> [EXERCISE AIM]: Rename "Instruction" to "Directive" in the listing lines from the line containing "Given: Click OK in the error dialog" through the line containing "Action: (x=47, y=432)", and reproduce only those lines with everything else unchanged.

> [PROVIDED MATERIAL]:
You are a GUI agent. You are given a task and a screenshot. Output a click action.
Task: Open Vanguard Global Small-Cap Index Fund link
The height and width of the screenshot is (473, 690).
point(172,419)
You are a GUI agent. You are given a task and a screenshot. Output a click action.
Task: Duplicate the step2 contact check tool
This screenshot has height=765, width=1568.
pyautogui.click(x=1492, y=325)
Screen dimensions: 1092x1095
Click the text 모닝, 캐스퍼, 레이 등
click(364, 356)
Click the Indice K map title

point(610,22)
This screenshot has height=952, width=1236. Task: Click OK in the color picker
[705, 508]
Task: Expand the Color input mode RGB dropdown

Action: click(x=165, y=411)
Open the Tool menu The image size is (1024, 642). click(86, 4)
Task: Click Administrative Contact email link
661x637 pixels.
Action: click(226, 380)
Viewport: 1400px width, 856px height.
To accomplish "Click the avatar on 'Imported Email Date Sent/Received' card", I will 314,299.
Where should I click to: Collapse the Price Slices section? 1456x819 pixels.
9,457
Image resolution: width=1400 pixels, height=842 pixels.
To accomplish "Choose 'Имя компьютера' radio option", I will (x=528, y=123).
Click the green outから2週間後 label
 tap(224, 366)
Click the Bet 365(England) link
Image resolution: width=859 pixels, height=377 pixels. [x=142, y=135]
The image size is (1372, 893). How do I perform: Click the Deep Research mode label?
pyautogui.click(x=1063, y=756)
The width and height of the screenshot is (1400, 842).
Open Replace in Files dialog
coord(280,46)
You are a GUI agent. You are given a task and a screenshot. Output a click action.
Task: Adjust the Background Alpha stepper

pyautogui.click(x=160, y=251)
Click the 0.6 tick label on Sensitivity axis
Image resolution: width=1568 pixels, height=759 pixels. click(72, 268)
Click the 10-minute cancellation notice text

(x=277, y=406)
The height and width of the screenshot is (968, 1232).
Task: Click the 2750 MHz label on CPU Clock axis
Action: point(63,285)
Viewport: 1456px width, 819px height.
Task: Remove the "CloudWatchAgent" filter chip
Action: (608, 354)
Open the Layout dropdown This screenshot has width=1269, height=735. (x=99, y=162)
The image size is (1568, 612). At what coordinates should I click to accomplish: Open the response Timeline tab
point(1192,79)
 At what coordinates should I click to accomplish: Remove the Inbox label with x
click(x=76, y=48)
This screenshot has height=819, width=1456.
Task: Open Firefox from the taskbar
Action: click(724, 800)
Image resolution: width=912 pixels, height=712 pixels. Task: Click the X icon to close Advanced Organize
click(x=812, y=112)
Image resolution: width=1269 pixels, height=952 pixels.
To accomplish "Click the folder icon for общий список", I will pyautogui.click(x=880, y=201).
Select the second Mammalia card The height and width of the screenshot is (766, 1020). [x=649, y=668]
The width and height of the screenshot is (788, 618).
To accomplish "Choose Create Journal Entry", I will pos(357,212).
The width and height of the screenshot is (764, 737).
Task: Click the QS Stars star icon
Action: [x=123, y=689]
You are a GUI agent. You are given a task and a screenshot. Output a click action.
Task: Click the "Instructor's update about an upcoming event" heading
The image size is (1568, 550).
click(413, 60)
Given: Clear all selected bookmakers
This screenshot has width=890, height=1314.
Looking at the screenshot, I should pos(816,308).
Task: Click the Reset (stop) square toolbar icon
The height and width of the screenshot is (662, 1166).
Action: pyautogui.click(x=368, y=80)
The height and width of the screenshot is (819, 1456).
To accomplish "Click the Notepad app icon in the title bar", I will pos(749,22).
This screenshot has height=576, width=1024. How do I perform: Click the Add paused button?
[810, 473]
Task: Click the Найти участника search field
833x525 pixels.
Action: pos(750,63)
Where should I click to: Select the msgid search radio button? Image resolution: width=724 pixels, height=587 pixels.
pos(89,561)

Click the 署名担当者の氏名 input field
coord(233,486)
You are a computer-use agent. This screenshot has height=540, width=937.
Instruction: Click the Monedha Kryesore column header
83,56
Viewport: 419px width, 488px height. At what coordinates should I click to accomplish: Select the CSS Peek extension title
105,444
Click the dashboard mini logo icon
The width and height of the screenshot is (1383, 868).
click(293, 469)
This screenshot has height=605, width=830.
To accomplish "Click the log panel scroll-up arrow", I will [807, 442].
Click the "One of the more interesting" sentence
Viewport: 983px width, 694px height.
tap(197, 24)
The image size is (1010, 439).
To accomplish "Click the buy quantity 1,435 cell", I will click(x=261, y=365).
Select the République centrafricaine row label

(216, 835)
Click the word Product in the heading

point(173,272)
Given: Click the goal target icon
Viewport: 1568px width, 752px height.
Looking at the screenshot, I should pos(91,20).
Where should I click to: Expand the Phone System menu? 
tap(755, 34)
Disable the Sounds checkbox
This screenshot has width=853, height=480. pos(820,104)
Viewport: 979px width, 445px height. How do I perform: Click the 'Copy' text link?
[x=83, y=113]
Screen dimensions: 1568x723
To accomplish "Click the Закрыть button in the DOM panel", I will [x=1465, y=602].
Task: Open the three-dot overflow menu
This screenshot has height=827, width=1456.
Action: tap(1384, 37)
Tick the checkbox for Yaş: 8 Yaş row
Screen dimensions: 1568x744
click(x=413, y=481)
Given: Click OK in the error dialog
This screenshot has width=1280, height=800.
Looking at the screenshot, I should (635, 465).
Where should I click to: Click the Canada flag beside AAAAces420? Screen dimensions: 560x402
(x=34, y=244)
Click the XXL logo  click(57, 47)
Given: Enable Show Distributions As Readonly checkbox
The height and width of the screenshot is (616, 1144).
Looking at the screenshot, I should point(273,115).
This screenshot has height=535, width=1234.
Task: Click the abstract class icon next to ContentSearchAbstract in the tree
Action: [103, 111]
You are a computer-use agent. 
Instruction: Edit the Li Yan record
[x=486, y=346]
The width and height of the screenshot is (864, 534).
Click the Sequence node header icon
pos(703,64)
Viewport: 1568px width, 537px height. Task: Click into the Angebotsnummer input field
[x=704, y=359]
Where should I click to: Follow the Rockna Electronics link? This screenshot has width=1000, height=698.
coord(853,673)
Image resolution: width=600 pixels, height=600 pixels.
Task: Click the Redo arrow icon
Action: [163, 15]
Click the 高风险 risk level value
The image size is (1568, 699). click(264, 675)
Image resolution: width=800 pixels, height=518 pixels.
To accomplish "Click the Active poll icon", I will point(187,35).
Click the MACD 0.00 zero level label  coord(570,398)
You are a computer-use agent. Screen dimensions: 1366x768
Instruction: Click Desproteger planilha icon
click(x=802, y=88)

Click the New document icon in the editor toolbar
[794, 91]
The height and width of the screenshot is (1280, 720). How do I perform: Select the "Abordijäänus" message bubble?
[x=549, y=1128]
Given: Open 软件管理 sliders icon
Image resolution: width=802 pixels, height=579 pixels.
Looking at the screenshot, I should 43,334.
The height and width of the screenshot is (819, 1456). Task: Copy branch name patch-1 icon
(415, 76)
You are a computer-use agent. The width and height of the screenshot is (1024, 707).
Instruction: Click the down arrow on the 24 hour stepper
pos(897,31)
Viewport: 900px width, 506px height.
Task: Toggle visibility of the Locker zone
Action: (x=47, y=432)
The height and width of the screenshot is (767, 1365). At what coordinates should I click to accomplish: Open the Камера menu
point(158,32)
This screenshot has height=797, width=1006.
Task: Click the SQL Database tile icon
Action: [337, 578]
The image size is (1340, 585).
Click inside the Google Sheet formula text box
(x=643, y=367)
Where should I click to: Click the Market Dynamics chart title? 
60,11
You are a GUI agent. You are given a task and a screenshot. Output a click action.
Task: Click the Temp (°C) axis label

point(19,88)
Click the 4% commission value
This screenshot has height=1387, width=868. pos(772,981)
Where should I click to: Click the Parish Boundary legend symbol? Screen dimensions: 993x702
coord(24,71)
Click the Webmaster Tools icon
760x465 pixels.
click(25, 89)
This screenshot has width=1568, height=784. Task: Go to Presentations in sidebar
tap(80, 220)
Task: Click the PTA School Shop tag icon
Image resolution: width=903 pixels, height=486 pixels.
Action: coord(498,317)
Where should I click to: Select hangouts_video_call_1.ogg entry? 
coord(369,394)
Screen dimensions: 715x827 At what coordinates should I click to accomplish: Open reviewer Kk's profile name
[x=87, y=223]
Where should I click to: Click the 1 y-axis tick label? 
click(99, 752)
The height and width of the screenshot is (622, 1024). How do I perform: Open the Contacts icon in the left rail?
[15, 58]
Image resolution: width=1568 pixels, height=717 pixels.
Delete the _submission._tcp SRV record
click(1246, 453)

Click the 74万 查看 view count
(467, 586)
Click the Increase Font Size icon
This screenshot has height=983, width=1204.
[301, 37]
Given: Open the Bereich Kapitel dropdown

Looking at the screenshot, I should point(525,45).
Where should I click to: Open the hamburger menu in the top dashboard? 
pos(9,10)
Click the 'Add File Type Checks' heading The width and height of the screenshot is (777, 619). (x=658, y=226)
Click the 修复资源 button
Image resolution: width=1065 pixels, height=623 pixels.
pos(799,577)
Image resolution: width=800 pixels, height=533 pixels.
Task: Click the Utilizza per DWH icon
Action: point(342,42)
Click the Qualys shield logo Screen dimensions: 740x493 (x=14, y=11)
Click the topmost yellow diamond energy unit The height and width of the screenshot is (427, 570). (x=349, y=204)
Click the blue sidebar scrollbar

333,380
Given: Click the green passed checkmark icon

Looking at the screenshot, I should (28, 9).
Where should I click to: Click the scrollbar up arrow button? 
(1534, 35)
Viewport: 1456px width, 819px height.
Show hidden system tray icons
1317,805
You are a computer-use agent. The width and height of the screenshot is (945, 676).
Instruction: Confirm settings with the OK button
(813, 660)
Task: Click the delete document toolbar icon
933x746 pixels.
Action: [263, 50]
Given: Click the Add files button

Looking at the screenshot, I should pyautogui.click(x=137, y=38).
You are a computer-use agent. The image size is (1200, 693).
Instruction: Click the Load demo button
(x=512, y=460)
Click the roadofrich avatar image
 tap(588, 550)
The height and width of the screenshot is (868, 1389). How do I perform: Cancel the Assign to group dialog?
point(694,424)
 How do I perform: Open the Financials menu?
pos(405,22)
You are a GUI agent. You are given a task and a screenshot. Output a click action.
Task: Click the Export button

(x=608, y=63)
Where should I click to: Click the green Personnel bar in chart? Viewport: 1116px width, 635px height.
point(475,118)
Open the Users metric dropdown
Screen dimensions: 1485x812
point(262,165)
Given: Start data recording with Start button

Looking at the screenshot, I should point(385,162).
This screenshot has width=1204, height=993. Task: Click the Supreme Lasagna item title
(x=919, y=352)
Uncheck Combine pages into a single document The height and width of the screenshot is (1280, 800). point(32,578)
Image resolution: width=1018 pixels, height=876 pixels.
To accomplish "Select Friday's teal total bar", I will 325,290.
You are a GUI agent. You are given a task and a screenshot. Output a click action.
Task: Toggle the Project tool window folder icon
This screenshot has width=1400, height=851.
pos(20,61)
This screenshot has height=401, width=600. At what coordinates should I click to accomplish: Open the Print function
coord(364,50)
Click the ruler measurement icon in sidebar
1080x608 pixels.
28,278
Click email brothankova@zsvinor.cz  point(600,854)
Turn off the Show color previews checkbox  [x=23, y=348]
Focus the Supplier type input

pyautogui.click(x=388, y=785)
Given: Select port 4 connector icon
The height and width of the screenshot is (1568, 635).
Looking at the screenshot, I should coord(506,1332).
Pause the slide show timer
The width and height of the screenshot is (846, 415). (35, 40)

> [COMPLETED EXERCISE]:
Given: Click OK in the error dialog
This screenshot has width=1280, height=800.
Looking at the screenshot, I should (635, 465).
Where should I click to: Click the Canada flag beside AAAAces420? Screen dimensions: 560x402
(x=34, y=244)
Click the XXL logo  click(57, 47)
Given: Enable Show Distributions As Readonly checkbox
The height and width of the screenshot is (616, 1144).
Looking at the screenshot, I should point(273,115).
This screenshot has height=535, width=1234.
Task: Click the abstract class icon next to ContentSearchAbstract in the tree
Action: [103, 111]
You are a computer-use agent. 
Directive: Edit the Li Yan record
[x=486, y=346]
The width and height of the screenshot is (864, 534).
Click the Sequence node header icon
pos(703,64)
Viewport: 1568px width, 537px height. Task: Click into the Angebotsnummer input field
[x=704, y=359]
Where should I click to: Follow the Rockna Electronics link? This screenshot has width=1000, height=698.
coord(853,673)
Image resolution: width=600 pixels, height=600 pixels.
Task: Click the Redo arrow icon
Action: [163, 15]
Click the 高风险 risk level value
The image size is (1568, 699). click(264, 675)
Image resolution: width=800 pixels, height=518 pixels.
To accomplish "Click the Active poll icon", I will point(187,35).
Click the MACD 0.00 zero level label  coord(570,398)
You are a computer-use agent. Screen dimensions: 1366x768
Directive: Click Desproteger planilha icon
click(x=802, y=88)

Click the New document icon in the editor toolbar
[794, 91]
The height and width of the screenshot is (1280, 720). How do I perform: Select the "Abordijäänus" message bubble?
[x=549, y=1128]
Given: Open 软件管理 sliders icon
Image resolution: width=802 pixels, height=579 pixels.
Looking at the screenshot, I should 43,334.
The height and width of the screenshot is (819, 1456). Task: Copy branch name patch-1 icon
(415, 76)
You are a computer-use agent. The width and height of the screenshot is (1024, 707).
Directive: Click the down arrow on the 24 hour stepper
pos(897,31)
Viewport: 900px width, 506px height.
Task: Toggle visibility of the Locker zone
Action: (x=47, y=432)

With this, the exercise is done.